__EXTRACT TO READ__:

- - - - -

2009 summer anime viewing list

Taishou Yakyuu Musume

Now that the spring season is winding down, let’s have a look at some of this year’s summer offerings.

I won’t do a comprehensive write-up describing all, or even most, of the shows scheduled for release in the next month or so – just the stuff I plan to watch. That makes for a pretty short list, partly because I’ll soon be rejoining the labour pool and work will cut deeply into my free time but also because I don’t see a lot of attention-grabbing titles in the summer timetable.


Official Site / Anime News Network / Wikipedia


I know far too little about this title to say anything definitive about it – or to even state that I’m watching it for certain – but it’s based on a mystery-themed visual novel and I usually have room in my schedule for a good mind-scratcher. The PV doesn’t offer much in the way of hard information, though the animation quality and character designs are good enough for me to at least grant this a fair hearing.

- - - - -

__EXTRACTED ENTRIES__:
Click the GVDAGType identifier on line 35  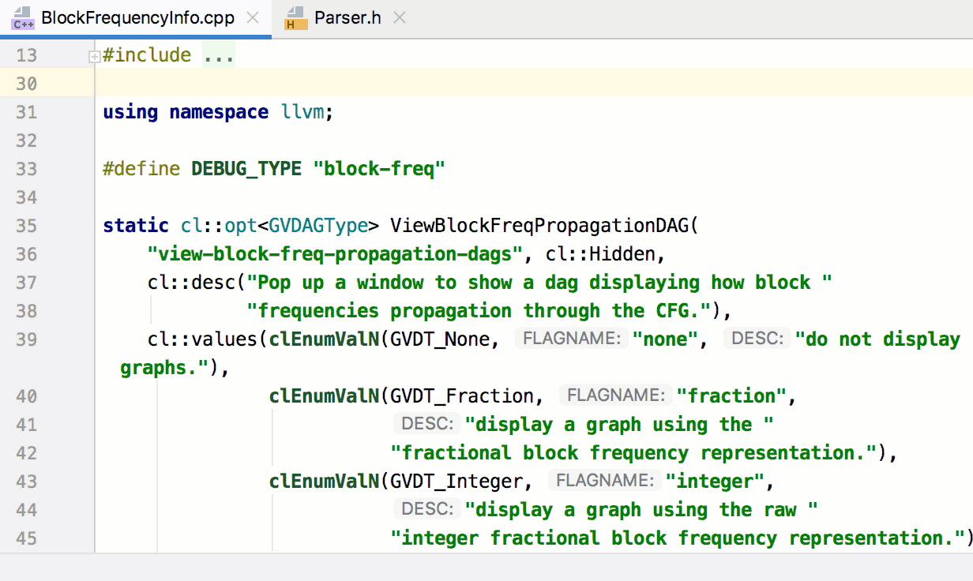point(317,225)
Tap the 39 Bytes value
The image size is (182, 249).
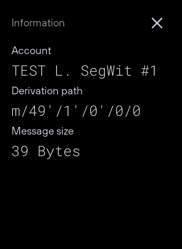click(x=46, y=151)
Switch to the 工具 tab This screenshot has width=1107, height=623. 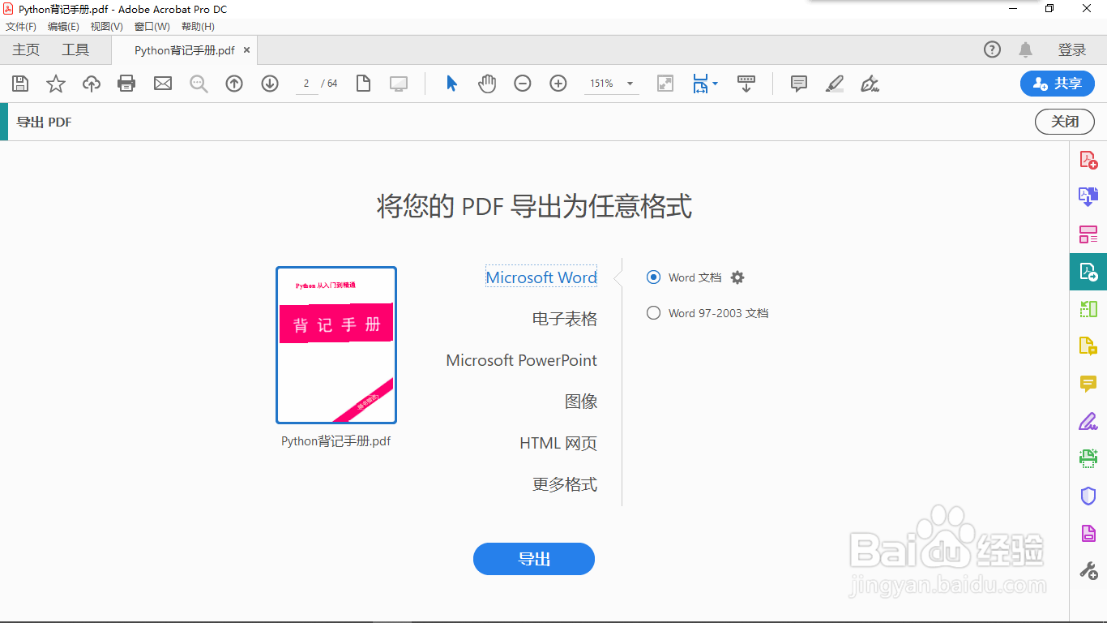click(75, 49)
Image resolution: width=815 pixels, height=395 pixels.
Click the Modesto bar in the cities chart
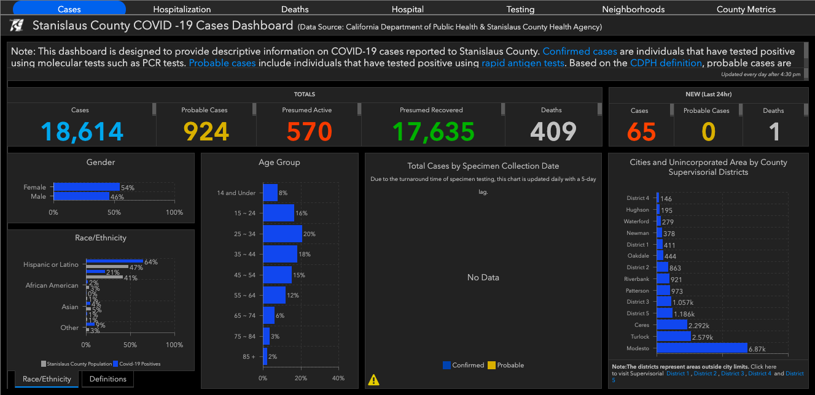[701, 348]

- - - - -

__REQUEST 1__: Translate this sentence from the summer anime post into Spanish: "Now that the spring season is winding down, let’s have a look at some of this year’s summer offerings."
__REQUEST 2__:
Based on the summer anime post, mark each statement yes or no, and quote the words of the post that decide it.
(a) The writer intends to describe most of the shows scheduled for the summer.
(b) The writer expects a job to take up much of their free time.
(c) The writer finds the animation quality in the PV good enough to give the show a chance.
__REQUEST 3__: In the summer anime post, what is the title the writer knows "far too little about" based on?

__WRITTEN RESPONSE 1__: Ahora que la temporada de primavera está llegando a su fin, echemos un vistazo a algunas de las propuestas de verano de este año.

__WRITTEN RESPONSE 2__:
(a) No: "I won’t do a comprehensive write-up describing all, or even most, of the shows scheduled for release in the next month or so"
(b) Yes: "work will cut deeply into my free time"
(c) Yes: "the animation quality and character designs are good enough for me to at least grant this a fair hearing"

__WRITTEN RESPONSE 3__: A mystery-themed visual novel.